*What needs to be done*. Write out every line of the items below as a numbered list, skipping any blank lines.

━━━━━━━━━━

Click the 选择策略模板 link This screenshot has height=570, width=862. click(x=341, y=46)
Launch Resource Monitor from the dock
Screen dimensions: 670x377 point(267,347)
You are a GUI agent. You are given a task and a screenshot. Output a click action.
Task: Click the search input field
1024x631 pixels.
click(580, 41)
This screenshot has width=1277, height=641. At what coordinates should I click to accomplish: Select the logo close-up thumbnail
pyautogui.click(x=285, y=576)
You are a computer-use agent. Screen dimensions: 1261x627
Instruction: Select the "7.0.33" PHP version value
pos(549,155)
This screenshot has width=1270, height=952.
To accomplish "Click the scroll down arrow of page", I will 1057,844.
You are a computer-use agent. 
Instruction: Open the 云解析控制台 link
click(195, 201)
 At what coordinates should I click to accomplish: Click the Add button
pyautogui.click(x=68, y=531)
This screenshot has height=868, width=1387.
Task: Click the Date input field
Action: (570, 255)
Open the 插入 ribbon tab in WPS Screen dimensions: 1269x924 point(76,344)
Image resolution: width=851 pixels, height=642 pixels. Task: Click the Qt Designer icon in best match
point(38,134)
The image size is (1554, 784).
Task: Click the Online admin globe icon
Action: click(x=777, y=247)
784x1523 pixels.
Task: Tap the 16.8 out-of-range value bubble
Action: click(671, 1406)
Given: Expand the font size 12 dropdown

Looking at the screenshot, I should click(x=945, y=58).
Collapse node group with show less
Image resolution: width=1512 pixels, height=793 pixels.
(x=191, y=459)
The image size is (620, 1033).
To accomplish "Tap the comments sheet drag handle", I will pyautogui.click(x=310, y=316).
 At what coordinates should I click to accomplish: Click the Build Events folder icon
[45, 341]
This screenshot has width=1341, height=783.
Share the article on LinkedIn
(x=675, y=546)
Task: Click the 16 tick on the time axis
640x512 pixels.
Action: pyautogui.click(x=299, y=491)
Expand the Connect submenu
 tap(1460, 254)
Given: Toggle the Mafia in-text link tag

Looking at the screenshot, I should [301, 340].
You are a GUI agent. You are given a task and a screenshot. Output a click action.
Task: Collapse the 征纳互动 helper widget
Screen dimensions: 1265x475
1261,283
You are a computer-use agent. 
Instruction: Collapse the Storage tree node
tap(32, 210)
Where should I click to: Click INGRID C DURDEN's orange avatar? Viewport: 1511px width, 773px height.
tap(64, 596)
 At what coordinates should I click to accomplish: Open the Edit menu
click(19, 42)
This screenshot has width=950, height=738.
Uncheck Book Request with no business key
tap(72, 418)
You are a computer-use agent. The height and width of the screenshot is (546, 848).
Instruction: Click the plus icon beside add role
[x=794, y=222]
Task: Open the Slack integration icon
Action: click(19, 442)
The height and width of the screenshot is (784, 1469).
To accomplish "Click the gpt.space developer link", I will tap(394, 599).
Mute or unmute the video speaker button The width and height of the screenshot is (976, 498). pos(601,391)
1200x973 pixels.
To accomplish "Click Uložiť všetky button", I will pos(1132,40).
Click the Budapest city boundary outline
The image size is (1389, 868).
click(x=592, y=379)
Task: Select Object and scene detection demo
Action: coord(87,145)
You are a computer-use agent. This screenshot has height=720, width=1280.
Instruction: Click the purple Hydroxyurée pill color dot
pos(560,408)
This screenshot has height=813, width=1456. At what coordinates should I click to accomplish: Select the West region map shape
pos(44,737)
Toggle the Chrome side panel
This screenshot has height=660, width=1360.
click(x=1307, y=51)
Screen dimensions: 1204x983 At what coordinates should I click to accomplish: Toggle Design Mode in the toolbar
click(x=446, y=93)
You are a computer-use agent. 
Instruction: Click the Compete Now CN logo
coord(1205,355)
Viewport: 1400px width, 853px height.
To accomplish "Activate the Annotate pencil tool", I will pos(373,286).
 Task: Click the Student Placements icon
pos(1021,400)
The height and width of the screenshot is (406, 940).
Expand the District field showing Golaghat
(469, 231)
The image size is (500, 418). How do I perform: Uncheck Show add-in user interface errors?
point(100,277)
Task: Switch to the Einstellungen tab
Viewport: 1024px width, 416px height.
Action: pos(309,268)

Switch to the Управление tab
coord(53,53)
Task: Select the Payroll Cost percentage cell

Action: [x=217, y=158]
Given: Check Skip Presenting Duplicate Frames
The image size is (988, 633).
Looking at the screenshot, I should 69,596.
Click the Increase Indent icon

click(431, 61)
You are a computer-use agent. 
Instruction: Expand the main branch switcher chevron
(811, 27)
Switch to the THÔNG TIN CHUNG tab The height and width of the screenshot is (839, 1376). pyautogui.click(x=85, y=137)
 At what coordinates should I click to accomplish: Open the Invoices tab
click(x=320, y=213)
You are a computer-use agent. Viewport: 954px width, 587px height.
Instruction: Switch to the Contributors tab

━━━━━━━━━━

*Output of the exercise*.
1. Click the 选择策略模板 link This screenshot has height=570, width=862. click(x=341, y=46)
2. Launch Resource Monitor from the dock
3. Screen dimensions: 670x377 point(267,347)
4. You are a GUI agent. You are given a task and a screenshot. Output a click action.
5. Task: Click the search input field
6. 1024x631 pixels.
7. click(580, 41)
8. This screenshot has width=1277, height=641. At what coordinates should I click to accomplish: Select the logo close-up thumbnail
9. pyautogui.click(x=285, y=576)
10. You are a computer-use agent. Screen dimensions: 1261x627
11. Instruction: Select the "7.0.33" PHP version value
12. pos(549,155)
13. This screenshot has width=1270, height=952.
14. To accomplish "Click the scroll down arrow of page", I will 1057,844.
15. You are a computer-use agent. 
16. Instruction: Open the 云解析控制台 link
17. click(195, 201)
18.  At what coordinates should I click to accomplish: Click the Add button
19. pyautogui.click(x=68, y=531)
20. This screenshot has height=868, width=1387.
21. Task: Click the Date input field
22. Action: (570, 255)
23. Open the 插入 ribbon tab in WPS Screen dimensions: 1269x924 point(76,344)
24. Image resolution: width=851 pixels, height=642 pixels. Task: Click the Qt Designer icon in best match
25. point(38,134)
26. The image size is (1554, 784).
27. Task: Click the Online admin globe icon
28. Action: click(x=777, y=247)
29. 784x1523 pixels.
30. Task: Tap the 16.8 out-of-range value bubble
31. Action: click(671, 1406)
32. Given: Expand the font size 12 dropdown
33. Looking at the screenshot, I should click(x=945, y=58).
34. Collapse node group with show less
35. Image resolution: width=1512 pixels, height=793 pixels.
36. (x=191, y=459)
37. The image size is (620, 1033).
38. To accomplish "Tap the comments sheet drag handle", I will pyautogui.click(x=310, y=316).
39.  At what coordinates should I click to accomplish: Click the Build Events folder icon
40. [45, 341]
41. This screenshot has width=1341, height=783.
42. Share the article on LinkedIn
43. (x=675, y=546)
44. Task: Click the 16 tick on the time axis
45. 640x512 pixels.
46. Action: pyautogui.click(x=299, y=491)
47. Expand the Connect submenu
48.  tap(1460, 254)
49. Given: Toggle the Mafia in-text link tag
50. Looking at the screenshot, I should [301, 340].
51. You are a GUI agent. You are given a task and a screenshot. Output a click action.
52. Task: Collapse the 征纳互动 helper widget
53. Screen dimensions: 1265x475
54. 1261,283
55. You are a computer-use agent. 
56. Instruction: Collapse the Storage tree node
57. tap(32, 210)
58. Where should I click to: Click INGRID C DURDEN's orange avatar? Viewport: 1511px width, 773px height.
59. tap(64, 596)
60.  At what coordinates should I click to accomplish: Open the Edit menu
61. click(19, 42)
62. This screenshot has width=950, height=738.
63. Uncheck Book Request with no business key
64. tap(72, 418)
65. You are a computer-use agent. The height and width of the screenshot is (546, 848).
66. Instruction: Click the plus icon beside add role
67. [x=794, y=222]
68. Task: Open the Slack integration icon
69. Action: click(19, 442)
70. The height and width of the screenshot is (784, 1469).
71. To accomplish "Click the gpt.space developer link", I will tap(394, 599).
72. Mute or unmute the video speaker button The width and height of the screenshot is (976, 498). pos(601,391)
73. 1200x973 pixels.
74. To accomplish "Click Uložiť všetky button", I will pos(1132,40).
75. Click the Budapest city boundary outline
76. The image size is (1389, 868).
77. click(x=592, y=379)
78. Task: Select Object and scene detection demo
79. Action: coord(87,145)
80. You are a computer-use agent. This screenshot has height=720, width=1280.
81. Instruction: Click the purple Hydroxyurée pill color dot
82. pos(560,408)
83. This screenshot has height=813, width=1456. At what coordinates should I click to accomplish: Select the West region map shape
84. pos(44,737)
85. Toggle the Chrome side panel
86. This screenshot has height=660, width=1360.
87. click(x=1307, y=51)
88. Screen dimensions: 1204x983 At what coordinates should I click to accomplish: Toggle Design Mode in the toolbar
89. click(x=446, y=93)
90. You are a computer-use agent. 
91. Instruction: Click the Compete Now CN logo
92. coord(1205,355)
93. Viewport: 1400px width, 853px height.
94. To accomplish "Activate the Annotate pencil tool", I will pos(373,286).
95.  Task: Click the Student Placements icon
96. pos(1021,400)
97. The height and width of the screenshot is (406, 940).
98. Expand the District field showing Golaghat
99. (469, 231)
100. The image size is (500, 418). How do I perform: Uncheck Show add-in user interface errors?
101. point(100,277)
102. Task: Switch to the Einstellungen tab
103. Viewport: 1024px width, 416px height.
104. Action: pos(309,268)
105. Switch to the Управление tab
106. coord(53,53)
107. Task: Select the Payroll Cost percentage cell
108. Action: [x=217, y=158]
109. Given: Check Skip Presenting Duplicate Frames
110. The image size is (988, 633).
111. Looking at the screenshot, I should 69,596.
112. Click the Increase Indent icon
113. click(431, 61)
114. You are a computer-use agent. 
115. Instruction: Expand the main branch switcher chevron
116. (811, 27)
117. Switch to the THÔNG TIN CHUNG tab The height and width of the screenshot is (839, 1376). pyautogui.click(x=85, y=137)
118.  At what coordinates should I click to accomplish: Open the Invoices tab
119. click(x=320, y=213)
120. You are a computer-use agent. Viewport: 954px width, 587px height.
121. Instruction: Switch to the Contributors tab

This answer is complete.